Computational statistics and deep learning to strengthen families and reduce violence towards children
Lead supervisor: Dr Seth Flaxman
Co-supervisors: Prof. Lucie Cluver, Dr Jamie Lachman
Commercial partner: IDEMS International Community Interest Company: Innovations in Development, Education and the Mathematical Sciences
Additional partner: Parenting for Lifelong Health
This studentship builds on a six-year-long collaboration between Oxford researchers and IDEMS International, including the recent successful randomized controlled field trial in Tanzania on a hybrid-digital parenting app to reduce violence towards children (Awah et al, 2021; Baerecke et al 2022).
The student will develop computational statistical and deep learning methods to harness the power of digital tools to strengthen families and protect children. A central pillar of this work is that interventions be designed for low- and medium-resource global health settings (e.g., cheap mobile phones without constant internet access) and co-created with in-country experts so that local knowledge is embedded from day one.
Three proposed projects will form chapters of the thesis:
1) machine learning to automatically classify records of parent/child interactions (audio, video, or text) and recommend tailored parenting support. On-device processing power and upload bandwidth are both limited, meaning that new computational approaches (such as knowledge distillation, lowering precision, and layer reuse) will be necessary for low and medium-resource settings.
2) using large language models (LLMs) to aid in the development stage of very large but deterministic offline parenting chatbots in multiple languages. Chatbot safety is of paramount importance, but we believe LLMs can play an important role in building out a very large set of questions and answers to be verified by experts before deployment.

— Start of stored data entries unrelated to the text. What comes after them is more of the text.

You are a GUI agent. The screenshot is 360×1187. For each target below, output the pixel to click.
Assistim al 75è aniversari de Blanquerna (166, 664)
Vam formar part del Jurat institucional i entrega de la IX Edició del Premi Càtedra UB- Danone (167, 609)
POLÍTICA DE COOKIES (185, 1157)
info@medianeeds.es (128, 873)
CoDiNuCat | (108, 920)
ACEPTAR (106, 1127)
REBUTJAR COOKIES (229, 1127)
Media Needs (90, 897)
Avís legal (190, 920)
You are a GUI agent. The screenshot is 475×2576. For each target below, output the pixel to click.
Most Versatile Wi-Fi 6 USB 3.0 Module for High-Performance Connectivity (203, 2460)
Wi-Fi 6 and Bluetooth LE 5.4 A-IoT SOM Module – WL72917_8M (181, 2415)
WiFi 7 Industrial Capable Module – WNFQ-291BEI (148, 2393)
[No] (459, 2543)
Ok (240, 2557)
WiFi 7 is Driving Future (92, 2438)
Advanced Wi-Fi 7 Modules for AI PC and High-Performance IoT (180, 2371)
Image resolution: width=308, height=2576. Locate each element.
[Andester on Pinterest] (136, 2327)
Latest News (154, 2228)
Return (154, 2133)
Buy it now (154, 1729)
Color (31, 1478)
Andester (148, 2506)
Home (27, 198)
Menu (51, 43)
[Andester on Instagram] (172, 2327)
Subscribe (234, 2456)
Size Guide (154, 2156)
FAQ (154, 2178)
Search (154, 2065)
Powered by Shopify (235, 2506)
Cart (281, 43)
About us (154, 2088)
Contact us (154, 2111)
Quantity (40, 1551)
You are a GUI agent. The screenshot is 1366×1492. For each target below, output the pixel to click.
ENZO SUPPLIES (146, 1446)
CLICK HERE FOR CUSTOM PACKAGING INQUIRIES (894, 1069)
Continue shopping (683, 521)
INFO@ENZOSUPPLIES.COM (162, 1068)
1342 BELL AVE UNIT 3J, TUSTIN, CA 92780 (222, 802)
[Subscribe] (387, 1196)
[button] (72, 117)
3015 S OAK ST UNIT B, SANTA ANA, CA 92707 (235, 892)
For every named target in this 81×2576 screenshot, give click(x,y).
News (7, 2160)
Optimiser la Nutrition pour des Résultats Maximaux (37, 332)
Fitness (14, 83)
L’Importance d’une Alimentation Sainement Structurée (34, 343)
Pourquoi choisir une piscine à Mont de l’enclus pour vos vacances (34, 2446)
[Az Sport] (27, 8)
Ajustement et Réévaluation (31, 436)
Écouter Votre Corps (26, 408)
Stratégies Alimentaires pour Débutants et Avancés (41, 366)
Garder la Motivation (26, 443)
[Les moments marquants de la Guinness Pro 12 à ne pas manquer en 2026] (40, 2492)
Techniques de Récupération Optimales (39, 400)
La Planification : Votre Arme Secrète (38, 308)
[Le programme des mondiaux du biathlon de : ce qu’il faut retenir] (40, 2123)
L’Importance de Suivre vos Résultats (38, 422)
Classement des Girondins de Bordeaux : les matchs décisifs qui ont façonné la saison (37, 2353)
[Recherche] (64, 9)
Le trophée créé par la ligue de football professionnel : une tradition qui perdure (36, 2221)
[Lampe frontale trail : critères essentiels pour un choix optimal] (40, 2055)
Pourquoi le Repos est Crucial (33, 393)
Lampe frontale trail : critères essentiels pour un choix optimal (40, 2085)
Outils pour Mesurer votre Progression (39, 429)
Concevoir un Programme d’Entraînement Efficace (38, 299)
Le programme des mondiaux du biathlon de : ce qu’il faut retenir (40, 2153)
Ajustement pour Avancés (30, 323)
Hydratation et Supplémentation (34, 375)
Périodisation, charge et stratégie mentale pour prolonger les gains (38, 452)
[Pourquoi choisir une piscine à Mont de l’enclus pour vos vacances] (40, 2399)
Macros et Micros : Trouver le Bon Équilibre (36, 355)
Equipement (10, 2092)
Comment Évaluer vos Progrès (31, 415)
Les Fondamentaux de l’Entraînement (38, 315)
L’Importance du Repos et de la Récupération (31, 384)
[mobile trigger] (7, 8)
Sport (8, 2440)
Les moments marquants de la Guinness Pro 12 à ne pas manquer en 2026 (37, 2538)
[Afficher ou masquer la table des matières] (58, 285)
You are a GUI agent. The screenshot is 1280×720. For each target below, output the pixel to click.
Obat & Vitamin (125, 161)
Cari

3) beyond "A/B testing": causal inference to understand heterogeneous treatment effects of parenting app design and content choices during deployment in the real world. Machine learning has contributed to an explosion of new methods for causal inference, including doubly robust methods and causal forests (Athey et al, 2019). Further developing these new approaches in quasi-experimental settings will lead to major advances in the external generalizability of controlled trials.
Data availability: Data from the ParentApp randomised trial is already shared between the Universities of Oxford, Cape Town, Tanzania National Institute for Health Research, and IDEMS. This will be made available to the student and team working on this project. In addition, all users of the ParentApp program agree to the non-profit use of their data by the development and research team with the goal of improving the effectiveness of the program - again this will be available for the student and team to use.
Ethical approval is underway, as amendments to broader ethical approvals for the development and testing of hybrid-digital approaches to delivery of parenting programs.